### Okuma Metni

########################################

Trabzon merkezi yaz ayları çok sıcak ve asıl nem inanılmaz rahatsız edici. Benim gibi göbeği başını alıp gidenler için tam bir işkence. Artık benim için Trabzon demek dağlar demek yaylalar demek.. Yaylalarını şiddete karşıyız ama şiddetle öneririm. 












Gözlemim şudur ki, şehir her geçen yıl daha da kalabalıklaşıyor. Trafik ve insan kalabalığı çekilmez hale gelmiş. Şehir de garip bir çarpıklık var. Pek çok yerde eski, daha doğrusu şehrin kültürel mirası olan yapılar restore edilmek yerine yıkılmış ve yerine saçma sapan yerler yapılmış. Bütün bu blogda olduğu üzere bütün fotoğraflar kendi çektiklerimdendir ve ben yine güzel fotoğraflar paylaşmak istiyorum. Ne de olsa bu şehir benim ortaokula başlayıp, Tıp fakültesini bitirene kadar yaşadığım şehir.

########################################

### Verilen Bilgiler
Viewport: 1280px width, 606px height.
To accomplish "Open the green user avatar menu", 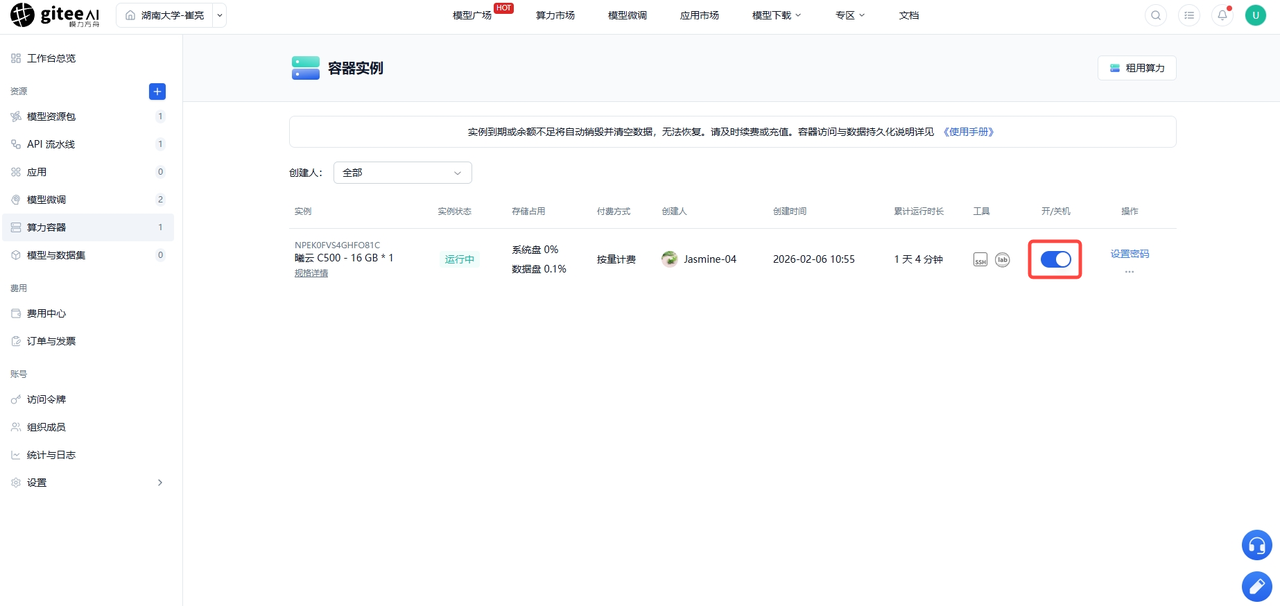I will 1255,16.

########################################

### Yapılacak İşler
1) Trabzon yazısına göre yazar bu şehirde ortaokula başladıktan sonra hangi noktaya kadar yaşamış?
2) Trabzon yazısında "Trabzon merkezi yaz" sözlerinden başlayıp "ama şiddetle öneririm." sözleri de dahil olmak üzere o bölümü hiç değiştirmeden kopyalayın.
3) Lütfen Trabzon yazısının, son cümlesinden sonra gelecek devamını yazın.
Yukarıdaki materyal, metinden ayrı olarak başka bir kaynaktan alınmıştır.

### Görev Yanıtları
1) Tıp fakültesini bitirene kadar.

2)
Trabzon merkezi yaz ayları çok sıcak ve asıl nem inanılmaz rahatsız edici. Benim gibi göbeği başını alıp gidenler için tam bir işkence. Artık benim için Trabzon demek dağlar demek yaylalar demek.. Yaylalarını şiddete karşıyız ama şiddetle öneririm.

3)
Sokakta küfürlü konuşan insanların çokluğu dikkatimi çekti. Belki bize denk gelmiştir. Olur ya sizde birbirine bağırıyor gibi ana avrat söverek konuşan iki insan görürseniz, az sonra kan gövdeyi götürecek diye korkmayın.. Normal böyle şeyler, burası Trabzon..

Son olarak Trabzon’da gün batımı.. Her şeye rağmen, deniz olan her yer güzel be kardeşim!

Trabzon' a geldik..
Lokantaya girdik, yiyecek bir şeyler var mı? diye sordum.
Cevap " hemi de ne kadar!"..
Hesap ödemek için kasaya gittim. Kredi kartımı uzattım. "bunun okuyup üflemesi var mı?" diye sordu.. Anlamadım dedim. Gülerek " yani temassız ödemesi var mı?" dedi...
Burası Trabzon!
Karavan arada bir rampa inerken sadece 2. vitesten tık boşa düşüyor. Sıkıntı olmasın yaptırayım diye Trabon'da bir ustaya geldim. Muhabbet şöyle;
- habu araba 6 vitesli değil mi?
- evet 6 vitesli
- eee, kalan 5 vites neyine yetmiyor? ne uğraşayusun onunla
- ....
Burası Trabzon!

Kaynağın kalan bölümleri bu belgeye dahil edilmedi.